Like most medical historians, Ritch focuses on illness and cures rather than larger issues of health and wellness. The workhouse regime was often criticized because of its unvaried diet and lack of chance of outdoor exercise, issues related to both mental and physical health. Neither the guardians nor the medical staff considered their inmates in a holistic way, but as a list of symptoms. This tendency is a weakness of any hospital regime, where doctors and nurses worked to heal specific ills and often ignored preventative health measures. Such emphases de-prioritized public health, a limitation common to Western medicine. In other words, the fact that the infirmaries followed standard practices of the day was not always a good thing; their willingness to innovate had limits, ones common to their time. In addition, a chapter on institution-borne infections, accidents, medical malpractice, and attempted suicides/assaults—any medical issues that were caused, in part, by the workhouse itself—would have been welcome. Scattered examples of such ailments appear in many of the chapters, and the subject is important enough to deserve its own discussion. Gathering these issues into a chapter would have highlighted the health dangers of institutions, the equivalent of hospital-borne infections today. Despite the workhouse guardians’ best efforts, institutionalizing large numbers of disparate people inevitably led to health problems, accidents, and emotional scarring. Some recognition of this limitation would have further complicated the picture given in this book without changing the overall argument.

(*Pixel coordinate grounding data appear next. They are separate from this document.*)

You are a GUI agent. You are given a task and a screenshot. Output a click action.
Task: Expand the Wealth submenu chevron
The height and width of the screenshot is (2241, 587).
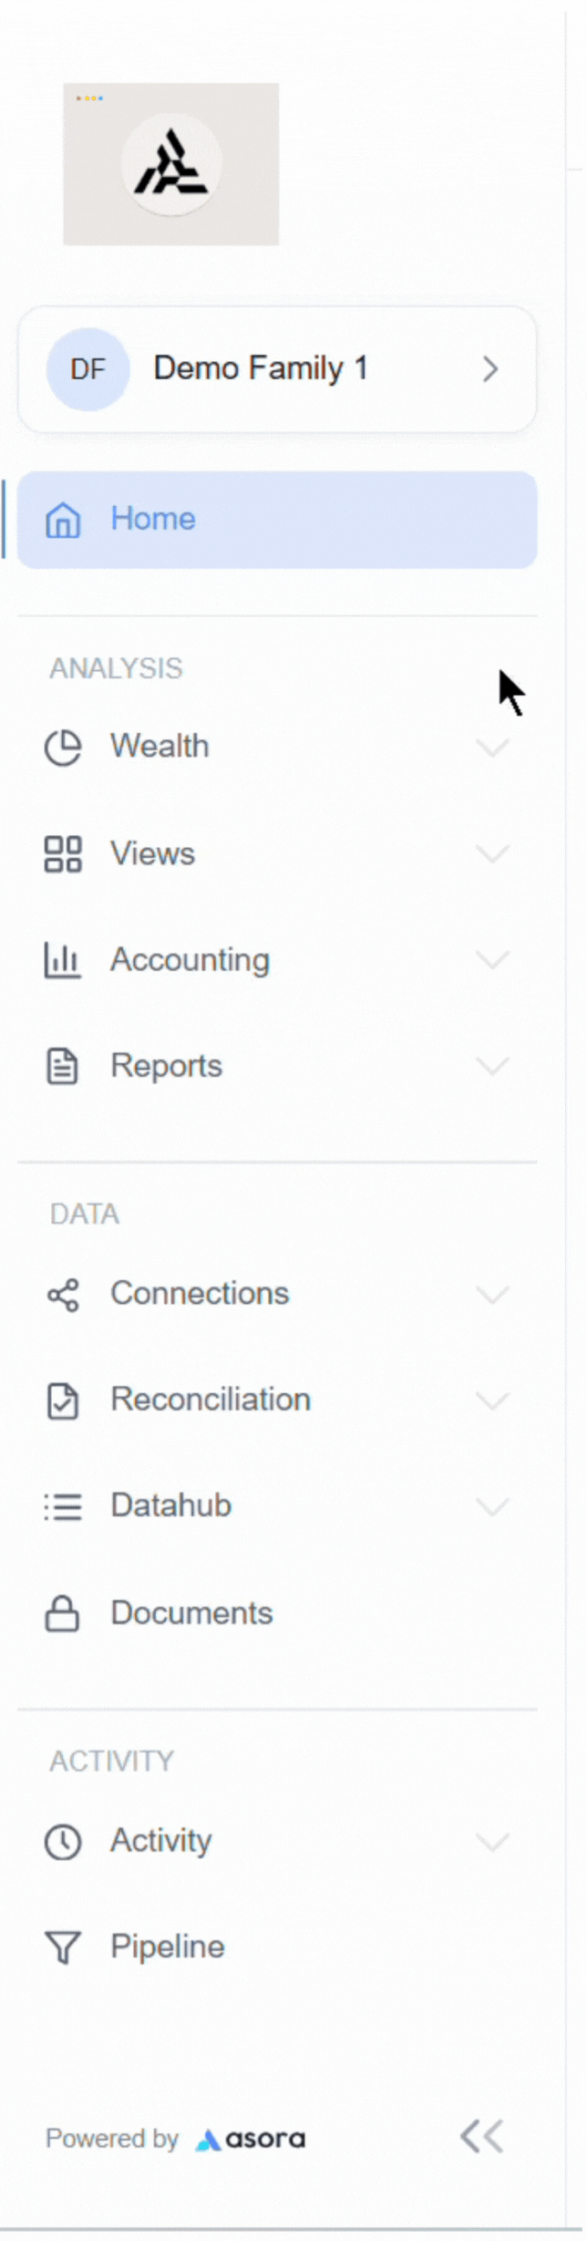click(x=492, y=749)
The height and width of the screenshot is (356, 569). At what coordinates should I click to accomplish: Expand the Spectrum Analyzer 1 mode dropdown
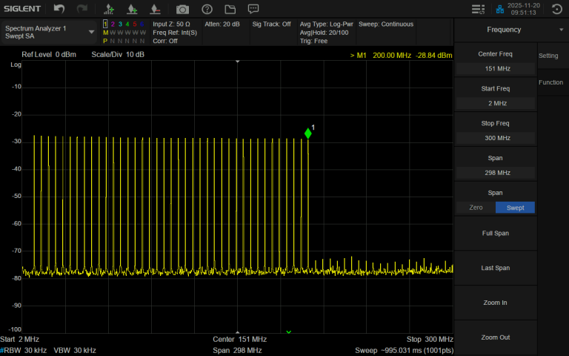pos(92,32)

For the most part Ritch, a physician, is an engaging writer, one who explains various diseases and treatments with great knowledge. He includes over fifty charts that have a wealth of information on many topics; those interested in medical history will find much to benefit them simply by perusing these. I also applaud his willingness to focus on an area other than London, and to use two different unions for comparison and contrast. All the same, the chapters have a sameness in structure, too much fondness for rhetorical questions, and an over-reliance on the word “however” (used 214 times in a 225 page book that includes several pages that are entirely made up of charts). In addition, occasional errors occurred, a result, I suspect, of the largely non-existent editing of academic presses. A major part of the only full paragraph on p. 105 is repeated without change on p. 111, something the copyeditor should have caught on the first read. Lack of editorial oversight will, I fear, make these kinds of errors more and more likely in the future.

Despite these mild reservations, Sickness in the Workhouse is a welcome addition both to medical history and to studies of the poor law during the long nineteenth century. Medical historians will appreciate its information about treatments and ailments, while social historians will learn much from the discussion of the working conditions. The wide variety amongst poor-law institutions has limited historians’ understanding of welfare provision in the Victorian age. Too often, historians base conclusions about the poor law by looking at unions in large metropolitan areas, by solely using government documents about the poor law, or, worse, by accepting as gospel novelistic depictions like those in Oliver Twist (1838). This book is one of a growing number of studies that demonstrate both the complexities of the poor law in the Victorian period as well as the poor-law medical service’s influence—both negative and positive–on the National Health Service that followed.